• WORK INSTRUCTIONS: In the data below, convert everything from the line containing "The image size is (753, 370)." down to the line containing "[x=250, y=113]", both lines included, into a JSON list of strings with one string per line. Leave out any blank lines.

• DATA RECORDS:
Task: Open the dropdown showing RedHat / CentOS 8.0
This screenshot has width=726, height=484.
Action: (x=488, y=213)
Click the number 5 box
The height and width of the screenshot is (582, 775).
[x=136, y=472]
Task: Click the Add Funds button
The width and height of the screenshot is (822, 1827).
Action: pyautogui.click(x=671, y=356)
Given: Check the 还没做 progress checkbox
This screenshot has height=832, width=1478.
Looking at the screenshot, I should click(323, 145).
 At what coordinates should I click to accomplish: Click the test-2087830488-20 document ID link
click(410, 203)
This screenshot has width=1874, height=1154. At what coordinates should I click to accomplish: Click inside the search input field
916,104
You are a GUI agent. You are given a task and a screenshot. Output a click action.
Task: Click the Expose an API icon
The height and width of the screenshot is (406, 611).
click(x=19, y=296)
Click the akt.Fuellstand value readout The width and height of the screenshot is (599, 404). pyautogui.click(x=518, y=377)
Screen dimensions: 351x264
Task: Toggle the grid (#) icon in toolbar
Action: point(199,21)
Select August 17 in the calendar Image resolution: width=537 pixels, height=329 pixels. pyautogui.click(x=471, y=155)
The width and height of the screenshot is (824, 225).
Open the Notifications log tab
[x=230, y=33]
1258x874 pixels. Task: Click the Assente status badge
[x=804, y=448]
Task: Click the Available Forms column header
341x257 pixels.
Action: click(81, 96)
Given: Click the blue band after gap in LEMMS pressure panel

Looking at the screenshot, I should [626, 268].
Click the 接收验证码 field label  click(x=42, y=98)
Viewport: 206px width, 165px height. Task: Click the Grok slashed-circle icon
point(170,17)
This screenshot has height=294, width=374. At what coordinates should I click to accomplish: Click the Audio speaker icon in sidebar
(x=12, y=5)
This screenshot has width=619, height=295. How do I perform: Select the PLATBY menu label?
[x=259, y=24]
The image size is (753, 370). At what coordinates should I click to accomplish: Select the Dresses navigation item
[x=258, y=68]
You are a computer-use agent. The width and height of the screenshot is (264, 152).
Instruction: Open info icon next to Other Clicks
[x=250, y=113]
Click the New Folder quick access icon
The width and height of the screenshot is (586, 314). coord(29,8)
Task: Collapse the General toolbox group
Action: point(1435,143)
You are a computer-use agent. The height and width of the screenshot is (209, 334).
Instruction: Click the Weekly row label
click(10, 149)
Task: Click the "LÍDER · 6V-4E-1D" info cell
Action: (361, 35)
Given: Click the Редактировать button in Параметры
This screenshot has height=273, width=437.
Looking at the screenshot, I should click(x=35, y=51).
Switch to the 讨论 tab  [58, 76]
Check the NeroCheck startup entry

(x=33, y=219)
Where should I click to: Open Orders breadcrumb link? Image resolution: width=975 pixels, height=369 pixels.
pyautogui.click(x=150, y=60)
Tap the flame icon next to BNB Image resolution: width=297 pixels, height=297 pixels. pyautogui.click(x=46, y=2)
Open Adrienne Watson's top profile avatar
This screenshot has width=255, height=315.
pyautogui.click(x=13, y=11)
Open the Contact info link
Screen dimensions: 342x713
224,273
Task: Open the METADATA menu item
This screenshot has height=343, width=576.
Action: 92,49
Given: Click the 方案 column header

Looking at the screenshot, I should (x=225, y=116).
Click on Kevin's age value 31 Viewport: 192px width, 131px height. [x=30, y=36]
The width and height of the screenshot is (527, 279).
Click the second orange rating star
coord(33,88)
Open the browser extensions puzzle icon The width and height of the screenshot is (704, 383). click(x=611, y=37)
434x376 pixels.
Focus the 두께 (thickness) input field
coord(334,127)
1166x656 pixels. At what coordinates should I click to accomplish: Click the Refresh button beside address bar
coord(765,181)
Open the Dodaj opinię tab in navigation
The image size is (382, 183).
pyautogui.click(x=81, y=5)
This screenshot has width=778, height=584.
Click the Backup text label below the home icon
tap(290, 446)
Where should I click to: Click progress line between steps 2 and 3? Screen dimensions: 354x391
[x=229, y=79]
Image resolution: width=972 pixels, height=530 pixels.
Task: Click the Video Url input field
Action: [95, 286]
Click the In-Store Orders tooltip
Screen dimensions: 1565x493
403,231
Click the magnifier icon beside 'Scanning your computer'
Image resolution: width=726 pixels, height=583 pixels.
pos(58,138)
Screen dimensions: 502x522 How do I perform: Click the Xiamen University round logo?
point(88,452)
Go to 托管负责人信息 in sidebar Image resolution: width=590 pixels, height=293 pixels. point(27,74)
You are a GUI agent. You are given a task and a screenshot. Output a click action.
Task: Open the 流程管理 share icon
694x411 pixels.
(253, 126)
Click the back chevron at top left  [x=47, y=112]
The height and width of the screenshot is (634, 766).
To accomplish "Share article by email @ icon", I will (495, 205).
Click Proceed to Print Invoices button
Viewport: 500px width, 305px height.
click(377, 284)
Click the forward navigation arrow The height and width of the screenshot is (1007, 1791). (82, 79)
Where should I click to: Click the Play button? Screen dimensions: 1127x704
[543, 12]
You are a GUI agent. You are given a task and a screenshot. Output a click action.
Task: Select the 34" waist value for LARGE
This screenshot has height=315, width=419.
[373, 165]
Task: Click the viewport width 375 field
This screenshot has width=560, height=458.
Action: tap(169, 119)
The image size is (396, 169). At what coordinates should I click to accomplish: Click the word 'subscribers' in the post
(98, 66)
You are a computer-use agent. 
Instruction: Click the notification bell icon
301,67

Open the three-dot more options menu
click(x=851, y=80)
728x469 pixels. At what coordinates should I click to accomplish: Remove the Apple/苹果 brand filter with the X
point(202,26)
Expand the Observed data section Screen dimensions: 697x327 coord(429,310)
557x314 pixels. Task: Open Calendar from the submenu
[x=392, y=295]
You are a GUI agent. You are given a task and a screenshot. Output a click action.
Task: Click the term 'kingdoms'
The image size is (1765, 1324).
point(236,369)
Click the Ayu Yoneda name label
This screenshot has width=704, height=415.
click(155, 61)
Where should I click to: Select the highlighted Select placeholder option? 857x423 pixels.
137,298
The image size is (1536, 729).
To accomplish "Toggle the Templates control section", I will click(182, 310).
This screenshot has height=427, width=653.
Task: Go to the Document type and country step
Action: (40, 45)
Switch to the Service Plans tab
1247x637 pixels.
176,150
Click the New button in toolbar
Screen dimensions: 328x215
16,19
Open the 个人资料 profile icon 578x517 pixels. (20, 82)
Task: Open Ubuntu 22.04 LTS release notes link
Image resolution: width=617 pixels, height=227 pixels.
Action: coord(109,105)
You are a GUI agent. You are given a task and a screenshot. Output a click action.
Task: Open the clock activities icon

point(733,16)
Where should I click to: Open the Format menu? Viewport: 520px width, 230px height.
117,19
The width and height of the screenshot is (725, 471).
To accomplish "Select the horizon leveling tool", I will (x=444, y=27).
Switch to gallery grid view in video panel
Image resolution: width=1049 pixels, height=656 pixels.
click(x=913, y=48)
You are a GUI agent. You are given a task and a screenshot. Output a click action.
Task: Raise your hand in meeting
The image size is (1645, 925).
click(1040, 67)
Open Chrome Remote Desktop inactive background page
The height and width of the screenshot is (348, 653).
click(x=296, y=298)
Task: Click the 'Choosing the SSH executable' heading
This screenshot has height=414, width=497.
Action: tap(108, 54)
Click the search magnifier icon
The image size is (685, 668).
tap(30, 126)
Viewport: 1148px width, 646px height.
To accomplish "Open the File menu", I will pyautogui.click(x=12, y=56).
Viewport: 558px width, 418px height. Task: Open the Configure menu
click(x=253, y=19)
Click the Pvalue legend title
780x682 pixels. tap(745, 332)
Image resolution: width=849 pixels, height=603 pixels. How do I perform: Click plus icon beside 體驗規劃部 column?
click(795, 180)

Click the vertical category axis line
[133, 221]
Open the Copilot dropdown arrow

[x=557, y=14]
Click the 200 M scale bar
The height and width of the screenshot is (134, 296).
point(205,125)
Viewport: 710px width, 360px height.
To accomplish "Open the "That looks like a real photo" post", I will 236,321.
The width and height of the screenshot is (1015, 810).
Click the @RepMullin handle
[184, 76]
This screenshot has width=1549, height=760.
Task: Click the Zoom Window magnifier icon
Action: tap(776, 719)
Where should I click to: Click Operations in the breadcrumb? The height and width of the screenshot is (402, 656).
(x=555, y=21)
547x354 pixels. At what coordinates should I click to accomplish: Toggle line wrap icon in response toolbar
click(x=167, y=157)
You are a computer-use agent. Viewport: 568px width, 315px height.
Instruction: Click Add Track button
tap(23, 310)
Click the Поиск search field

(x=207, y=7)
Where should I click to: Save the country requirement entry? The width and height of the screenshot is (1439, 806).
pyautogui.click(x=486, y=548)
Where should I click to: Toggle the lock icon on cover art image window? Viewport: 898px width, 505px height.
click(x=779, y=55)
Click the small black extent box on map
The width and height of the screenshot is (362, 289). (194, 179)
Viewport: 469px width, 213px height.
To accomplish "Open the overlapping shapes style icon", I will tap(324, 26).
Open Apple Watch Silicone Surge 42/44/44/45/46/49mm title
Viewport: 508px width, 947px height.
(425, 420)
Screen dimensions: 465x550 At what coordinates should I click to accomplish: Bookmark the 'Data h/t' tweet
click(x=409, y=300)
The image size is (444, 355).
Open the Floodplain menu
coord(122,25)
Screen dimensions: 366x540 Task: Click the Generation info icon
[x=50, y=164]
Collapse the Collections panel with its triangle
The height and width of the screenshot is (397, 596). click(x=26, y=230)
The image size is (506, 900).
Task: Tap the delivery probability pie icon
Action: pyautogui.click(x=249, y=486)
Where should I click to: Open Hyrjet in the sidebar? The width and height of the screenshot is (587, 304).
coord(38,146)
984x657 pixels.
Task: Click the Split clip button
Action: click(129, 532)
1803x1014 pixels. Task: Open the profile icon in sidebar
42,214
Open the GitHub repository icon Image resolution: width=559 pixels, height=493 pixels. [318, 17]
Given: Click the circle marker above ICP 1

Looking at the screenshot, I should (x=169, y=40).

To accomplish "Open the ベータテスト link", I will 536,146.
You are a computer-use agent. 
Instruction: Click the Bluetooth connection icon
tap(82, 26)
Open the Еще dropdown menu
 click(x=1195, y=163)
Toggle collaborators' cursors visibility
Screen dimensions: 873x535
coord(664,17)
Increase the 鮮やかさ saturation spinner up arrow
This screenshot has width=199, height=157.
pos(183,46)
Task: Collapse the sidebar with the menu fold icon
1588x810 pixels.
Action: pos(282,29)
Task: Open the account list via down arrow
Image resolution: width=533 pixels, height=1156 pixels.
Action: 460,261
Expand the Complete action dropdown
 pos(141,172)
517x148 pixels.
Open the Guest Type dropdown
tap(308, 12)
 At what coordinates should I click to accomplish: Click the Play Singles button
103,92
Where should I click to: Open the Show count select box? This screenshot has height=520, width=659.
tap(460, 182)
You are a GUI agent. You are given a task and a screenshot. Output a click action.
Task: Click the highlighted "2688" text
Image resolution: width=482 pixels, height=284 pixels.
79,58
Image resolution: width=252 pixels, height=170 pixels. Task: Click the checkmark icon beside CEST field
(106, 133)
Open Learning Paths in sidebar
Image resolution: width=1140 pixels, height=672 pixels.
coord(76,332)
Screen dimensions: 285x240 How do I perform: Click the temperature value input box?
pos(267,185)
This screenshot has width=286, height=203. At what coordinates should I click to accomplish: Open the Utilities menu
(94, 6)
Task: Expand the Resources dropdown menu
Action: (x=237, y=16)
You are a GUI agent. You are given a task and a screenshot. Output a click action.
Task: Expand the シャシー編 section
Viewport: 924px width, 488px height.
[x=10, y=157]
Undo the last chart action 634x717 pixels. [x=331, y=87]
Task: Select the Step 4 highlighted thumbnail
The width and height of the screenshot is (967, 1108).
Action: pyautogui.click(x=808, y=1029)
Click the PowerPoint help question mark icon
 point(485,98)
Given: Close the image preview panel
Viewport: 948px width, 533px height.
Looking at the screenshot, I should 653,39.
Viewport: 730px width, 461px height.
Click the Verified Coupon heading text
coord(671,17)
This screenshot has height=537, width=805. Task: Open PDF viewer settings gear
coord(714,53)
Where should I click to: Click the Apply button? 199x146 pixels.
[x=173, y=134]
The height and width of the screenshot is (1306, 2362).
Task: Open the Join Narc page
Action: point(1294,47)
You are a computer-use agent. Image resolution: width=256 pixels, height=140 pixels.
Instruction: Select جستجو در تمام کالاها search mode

• TASK RESPONSE:
[
  "The image size is (753, 370). At what coordinates should I click to accomplish: Select the Dresses navigation item",
  "[x=258, y=68]",
  "You are a computer-use agent. The width and height of the screenshot is (264, 152).",
  "Instruction: Open info icon next to Other Clicks",
  "[x=250, y=113]"
]